Your assignment - Begin at the line containing "The width and" in the records below, end at the line containing "You are a GUI", and retype each line in that span exactly. No other line and no image should appear.

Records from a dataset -

* * * * * * * * *

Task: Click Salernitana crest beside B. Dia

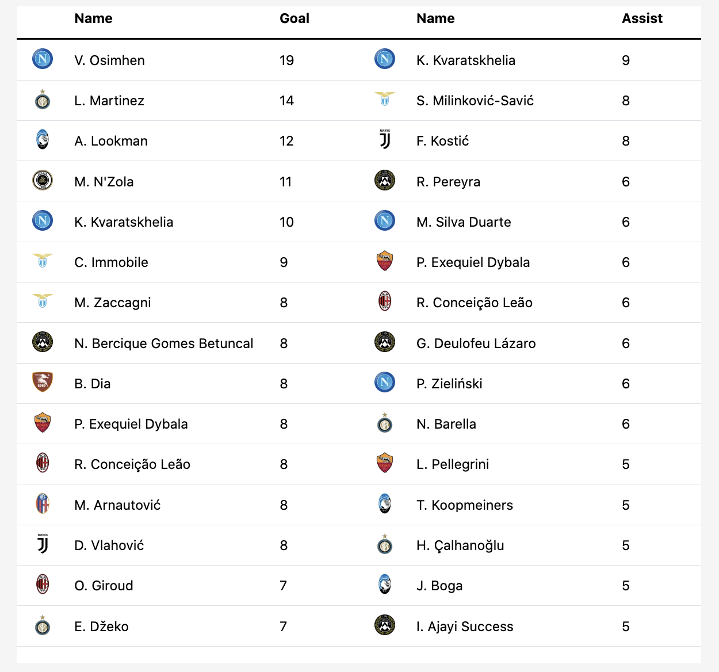Action: pyautogui.click(x=43, y=382)
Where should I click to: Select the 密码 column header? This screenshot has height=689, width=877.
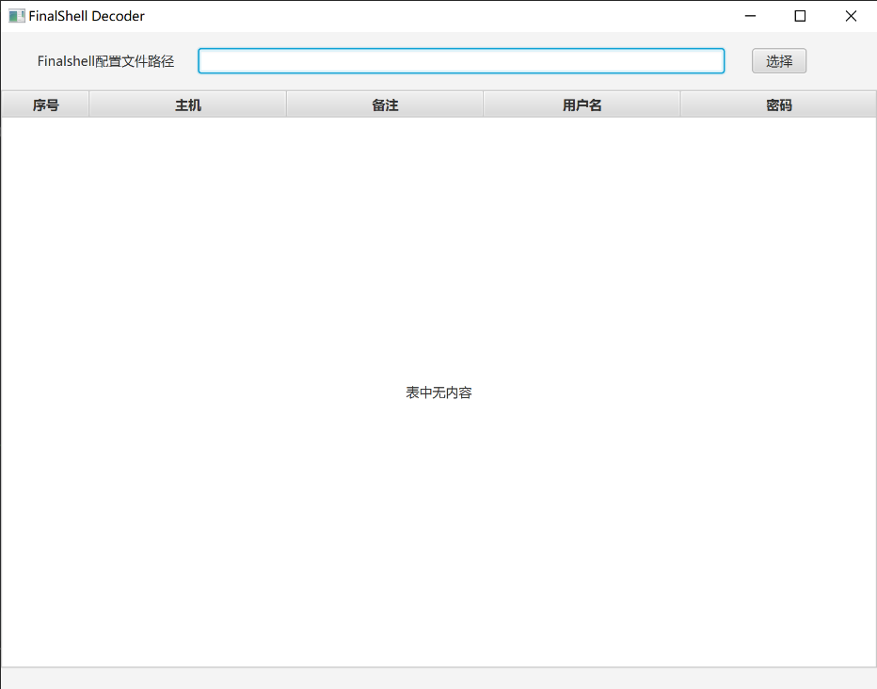[x=778, y=104]
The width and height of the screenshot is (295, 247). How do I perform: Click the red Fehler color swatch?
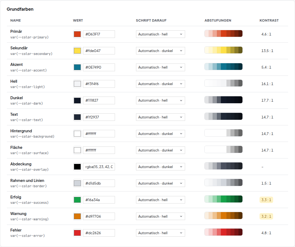pos(77,233)
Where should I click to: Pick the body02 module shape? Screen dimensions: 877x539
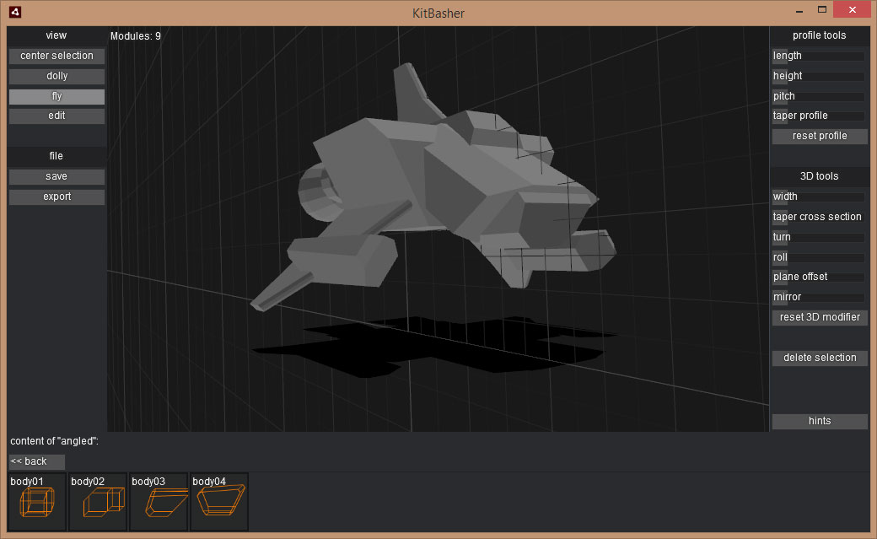click(x=98, y=501)
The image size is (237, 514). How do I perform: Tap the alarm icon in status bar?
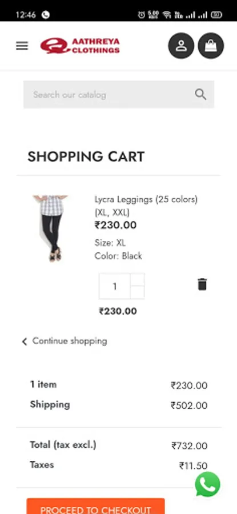click(x=141, y=15)
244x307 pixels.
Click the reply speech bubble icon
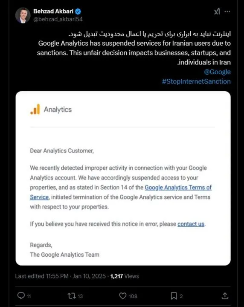[x=21, y=295]
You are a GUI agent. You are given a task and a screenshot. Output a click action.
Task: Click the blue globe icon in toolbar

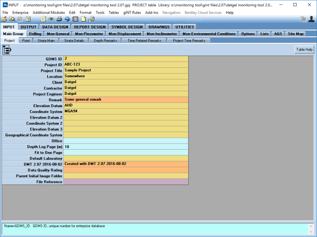[x=67, y=19]
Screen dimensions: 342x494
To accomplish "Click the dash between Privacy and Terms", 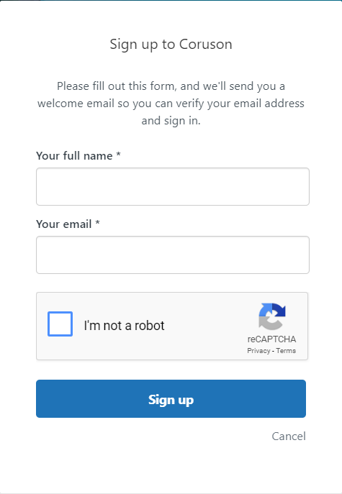I will [273, 351].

* * * * * * * * *

Written reply -
The width and height of the screenshot is (295, 247). How do I perform: Click the red Fehler color swatch?
pos(77,233)
Where should I click to: Pick the body02 module shape? Screen dimensions: 877x539
click(x=98, y=501)
The image size is (237, 514). How do I perform: Tap the alarm icon in status bar?
click(x=141, y=15)
244x307 pixels.
Click the reply speech bubble icon
[x=21, y=295]
You are a GUI agent. You are given a task and a screenshot. Output a click action.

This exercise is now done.